Rede von Eva-Maria Schreiber,

Sehr geehrter Herr Präsident! Kolleginnen und Kollegen! In Kolumbien werden Mitglieder des Volkes der Nutabe wegen eines gigantischen Wasserkraftwerks von ihrem Land vertrieben, ihre politischen Führer von Todesschwadronen verfolgt. In der Demokratischen Republik Kongo verlieren indigene Batwa durch die Gründung eines Nationalparks ihre Existenzgrundlage und werden von Parkwächtern geschlagen, vergewaltigt, ermordet. In Paraguay kämpfen die Sawhoyamaxa seit Jahrzehnten für ihr traditionelles Land, das sich ein deutscher Rinderzüchter angeeignet hat. Weltweit werden die Rechte indigener Gemeinschaften mit Füßen getreten; ihr Leben ist vielfach in Gefahr. Deswegen ist es wichtig, dass die Bundesregierung endlich die Konvention 169 der International Labour Organization ratifiziert.

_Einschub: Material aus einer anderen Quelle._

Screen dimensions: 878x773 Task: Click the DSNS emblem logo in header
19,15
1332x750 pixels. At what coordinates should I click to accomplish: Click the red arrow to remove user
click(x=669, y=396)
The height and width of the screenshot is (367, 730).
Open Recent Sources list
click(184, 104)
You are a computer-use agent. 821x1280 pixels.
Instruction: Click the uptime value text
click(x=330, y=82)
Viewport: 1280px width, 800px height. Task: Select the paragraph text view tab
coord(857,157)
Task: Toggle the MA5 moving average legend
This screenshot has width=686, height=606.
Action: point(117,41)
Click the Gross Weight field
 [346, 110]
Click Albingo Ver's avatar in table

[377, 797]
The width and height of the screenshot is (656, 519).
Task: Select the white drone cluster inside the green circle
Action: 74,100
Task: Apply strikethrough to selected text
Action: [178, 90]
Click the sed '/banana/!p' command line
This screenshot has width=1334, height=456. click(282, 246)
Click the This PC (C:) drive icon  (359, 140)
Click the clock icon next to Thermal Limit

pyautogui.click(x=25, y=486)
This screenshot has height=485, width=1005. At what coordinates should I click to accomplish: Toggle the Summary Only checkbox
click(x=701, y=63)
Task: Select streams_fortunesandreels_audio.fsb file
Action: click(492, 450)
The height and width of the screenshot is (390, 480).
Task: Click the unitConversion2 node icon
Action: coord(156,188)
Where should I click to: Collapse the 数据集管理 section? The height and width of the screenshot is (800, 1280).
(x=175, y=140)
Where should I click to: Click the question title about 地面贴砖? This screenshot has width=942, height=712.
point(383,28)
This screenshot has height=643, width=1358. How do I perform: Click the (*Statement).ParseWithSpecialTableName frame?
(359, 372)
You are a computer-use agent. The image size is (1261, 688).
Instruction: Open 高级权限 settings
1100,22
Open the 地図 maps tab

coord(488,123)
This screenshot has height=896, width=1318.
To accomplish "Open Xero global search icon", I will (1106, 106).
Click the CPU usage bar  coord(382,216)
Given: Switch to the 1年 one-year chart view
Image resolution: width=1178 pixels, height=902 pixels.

(Beifall bei der LINKEN sowie der Abg. Margarete Bause [BÜNDNIS 90/DIE GRÜNEN])

Danach müssen Staaten die Rechte indigener Völker respektieren, wie das Recht auf ihr angestammtes Land und das Recht der Mitbestimmung in allen Angelegenheiten, die sie betreffen. Leider ignoriert Deutschland das viel zu oft. Das Wasserkraftwerk in Kolumbien wird von der IPEX-Bank finanziert, einer Tochtergesellschaft der staatlichen KfW. Die kongolesische Nationalparkbehörde und die Parkwächter beziehen einen beträchtlichen Teil ihrer Einnahmen von der Bundesregierung. Das deutsch-paraguayische Investitionsschutzabkommen hat lange verhindert, dass indigene Gemeinden ihre legitimen Landrechte durchsetzen konnten. Wenn Deutschland ein Vorbild bei der Umsetzung indigener Rechte sein will, reicht die bloße Ratifizierung der ILO 169 nicht. Die Bundesregierung muss das Selbstbestimmungsrecht indigener Völker wirklich ernst nehmen.

(Beifall bei der LINKEN)

Eine Messlatte dafür ist der Naturschutz. Deutschland unterstützt das globale Ziel, die unter Naturschutz stehende Fläche in den kommenden zehn Jahren zu verdoppeln, und hat dazu einen eigenen Fonds gegründet, der mit 80 Millionen Euro ausgestattet ist. Zentrale Partner sind der WWF und die Zoologische Gesellschaft Frankfurt, die Geld und Schutzgebiete verwalten sollen. Indigene kommen in der Initiative nicht vor. Dabei sind sie es, die ihre natürlichen Lebensräume besonders gut bewahren – Socio Bosque im Amazonas lebt es vor. Doch leider erleben Indigene in Afrika und Asien Schutzgebiete oft als Bedrohung. Unter Berufung auf ein höheres Gut, den Naturschutz, werden sie entrechtet, vertrieben und getötet. Das muss ein Ende haben.

(Beifall bei der LINKEN)

Indigene Führer fürchten, dass die massive Ausweitung von Schutzgebieten für sie in eine Katastrophe, den größten Landraub der Geschichte, münden könnte. Greenpeace warnt eindringlich vor einer Ausweitung eines autoritären Festungsnaturschutzes. Die ILO 169 ernst nehmen heißt, diese Sorgen ernst zu nehmen. Die Bundesregierung muss Indigene zu ihren zentralen Partnern machen, und das nicht nur, wenn es um die Lösung der globalen Umweltkrise geht, sondern generell in der Entwicklungszusammenarbeit.

Ansonsten bleibt die Ratifizierung der ILO 169 leere Symbolpolitik.